Ending family homelessness: A tale of two systems

We need to remember we're all in the same boat — except the super-rich.

Crosscut archive image.

Robert Reich

We need to remember we're all in the same boat — except the super-rich.

It's the best of times, it's the worst of times — depending on who you are. Robert Reich made this clear in his keynote speech at the Conference on Ending Family Homelessness in Oakland, Ca., on Thursday (Feb. 10).

It's the best of times, financially at least, for the vastly wealthy top 10 percent of the American population. Reich, who took a couple of hours away from his teaching at the University of California, Berkeley, where he is chancellor's professor of public policy, began his address by noting that the Dow Jones Industrial Average closed above 12,000 two days previously. It was the first time in 2-1/2 years. “And corporations are now sitting on more than $1 trillion in cash,” he added.

With this extraordinary accrual of wealth, Reich asked, are there more jobs out there? And is there a higher level of public funding for solutions to social problems caused by unemployment and poverty, such as family homelessness?

No — because America now has “two economies,” he said: one for the rich, and one for the rest of us. And the rich seem to have lost sight of the fact that we're all in this together.

The theme of the conference, sponsored by the National Alliance to End Homelessness, was all about the latter principle. To end homelessness for families, every federally funded agency, program, and provider of services for this population, across the nation, must stop thinking of itself as an autonomous entity with its own dollars and purposes, and start working together with others.

The federal government is putting financial muscle behind this demand. Future funding from the Department of Housing and Urban Development (HUD), supporting homeless programs within organizations in each city or county, will depend on how well they work together as coordinated systems. After all, the way each provider uses resources has reverberations for all.

If only this wisdom from HUD would infect officials who set other kinds of policy in Washington. Reich, who was secretary of labor under President Clinton, was amazed that they aren't feeling sufficiently alarmed to take the steps that history demonstrates actually work to end a Great Recession.
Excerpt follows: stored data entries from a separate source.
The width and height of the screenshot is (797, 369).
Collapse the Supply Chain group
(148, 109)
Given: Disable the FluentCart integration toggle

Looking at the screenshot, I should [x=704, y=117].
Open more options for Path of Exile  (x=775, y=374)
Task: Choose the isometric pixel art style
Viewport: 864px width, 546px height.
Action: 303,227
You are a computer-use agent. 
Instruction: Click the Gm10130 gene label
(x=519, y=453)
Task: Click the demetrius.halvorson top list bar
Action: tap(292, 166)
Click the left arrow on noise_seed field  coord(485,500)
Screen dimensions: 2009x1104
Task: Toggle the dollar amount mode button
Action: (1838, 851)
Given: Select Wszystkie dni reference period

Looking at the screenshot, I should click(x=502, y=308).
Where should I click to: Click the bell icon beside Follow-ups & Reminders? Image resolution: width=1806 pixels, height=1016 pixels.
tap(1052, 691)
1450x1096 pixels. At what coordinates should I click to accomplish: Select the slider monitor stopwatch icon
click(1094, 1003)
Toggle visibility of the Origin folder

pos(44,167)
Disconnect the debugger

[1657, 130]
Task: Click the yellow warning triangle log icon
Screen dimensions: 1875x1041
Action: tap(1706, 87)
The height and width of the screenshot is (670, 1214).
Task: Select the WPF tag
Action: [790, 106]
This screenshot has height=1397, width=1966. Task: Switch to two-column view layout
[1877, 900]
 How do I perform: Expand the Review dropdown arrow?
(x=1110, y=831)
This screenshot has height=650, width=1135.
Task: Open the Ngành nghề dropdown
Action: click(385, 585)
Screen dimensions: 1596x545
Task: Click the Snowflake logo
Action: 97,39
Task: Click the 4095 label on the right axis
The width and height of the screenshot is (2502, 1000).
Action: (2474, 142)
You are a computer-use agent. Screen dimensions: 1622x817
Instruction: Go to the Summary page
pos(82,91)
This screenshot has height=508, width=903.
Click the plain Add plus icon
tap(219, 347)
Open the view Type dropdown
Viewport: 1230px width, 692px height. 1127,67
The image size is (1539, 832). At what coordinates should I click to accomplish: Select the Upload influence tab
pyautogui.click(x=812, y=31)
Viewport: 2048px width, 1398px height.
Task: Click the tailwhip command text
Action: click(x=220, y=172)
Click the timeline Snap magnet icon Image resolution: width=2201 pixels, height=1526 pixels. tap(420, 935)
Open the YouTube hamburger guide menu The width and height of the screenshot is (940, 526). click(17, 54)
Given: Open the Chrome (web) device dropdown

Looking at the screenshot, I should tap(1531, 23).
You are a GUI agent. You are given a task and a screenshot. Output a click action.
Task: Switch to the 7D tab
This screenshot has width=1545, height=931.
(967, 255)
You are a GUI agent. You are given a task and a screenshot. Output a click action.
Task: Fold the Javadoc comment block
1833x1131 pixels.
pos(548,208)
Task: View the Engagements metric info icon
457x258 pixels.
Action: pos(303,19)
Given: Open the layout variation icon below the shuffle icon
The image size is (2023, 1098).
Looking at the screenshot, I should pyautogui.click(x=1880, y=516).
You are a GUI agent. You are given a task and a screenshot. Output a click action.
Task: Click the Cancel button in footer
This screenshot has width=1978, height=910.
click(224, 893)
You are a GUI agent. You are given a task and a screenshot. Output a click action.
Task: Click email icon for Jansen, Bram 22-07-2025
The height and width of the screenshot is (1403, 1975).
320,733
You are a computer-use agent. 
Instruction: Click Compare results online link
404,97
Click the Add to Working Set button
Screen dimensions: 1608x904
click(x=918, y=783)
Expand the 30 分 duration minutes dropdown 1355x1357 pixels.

The Great Depression was turned around, Reich explained, by the short-term expedient of government spending. The current recession will only be prolonged by deep cuts in government spending for programs on which poor people and working families depend — which is what the Republican Congress promises to do.

Clearly, Reich said, with an economy in need of a spending boost to end the recession, it won't happen when the wealthiest 10 percent of Americans hold 90 percent of the nation's assets. It can't be ended when corporations enhance their profits by “selling overseas from their foreign operations while cutting costs — in particular, labor payrolls and benefits — here at home,” he said. It won't be ended by corporations now holding on to their enormous wealth instead of hiring.

How can the recession be ended if the wealthiest live like lonesome cowboys, with no shared responsibility for the economic health of the nation whose public highways, bridges, libraries, schools, and fiscal policies helped make possible their own acquisition of wealth?

Reich proposed, for example, that hedge-fund and private equity managers pay income taxes at the ordinary-income rate of 35 percent on their billions of dollars in earnings last year, instead of at the capital gains rate of 15 percent. The result would be $20 billion in tax revenues, some of which could be leveraged for the support of programs that help the poor and the homeless get back on their feet.

Closing this tax loophole would be especially fair and wise at a time when American income has concentrated at the highest rate since 1928, he said. In the late 1970s, the richest 1 percent of Americans earned about 9 percent of the nation's income. By the start of the Great Recession the rich were getting more than 23 percent of total income. Yet real income for the rest of us has remained stagnant, and the number of Americans in poverty is rising.

Meanwhile, a sense of shared responsibility isn't asked of the wealthy. Instead it's demanded of social workers on the front lines trying to secure housing for families that have lost their homes due to unemployment and other systemic causes, and for children homeless through no fault of their own. The national Oakland conference, like the Washington state conference last fall, made it clear that performance assessments used to calculate merit for funding will measure the efficiency and effectiveness of entire citywide, countywide, and regional homeless systems. The question isn't “Is my agency succeeding?” but “How are all of us in this geographical area doing in solving the problem?”

Just as no man is an island (at least John Donne thought so), no homeless program or provider can be an island, now. No one can stand alone — unless you're an American with enough wealth to wall yourself off for awhile.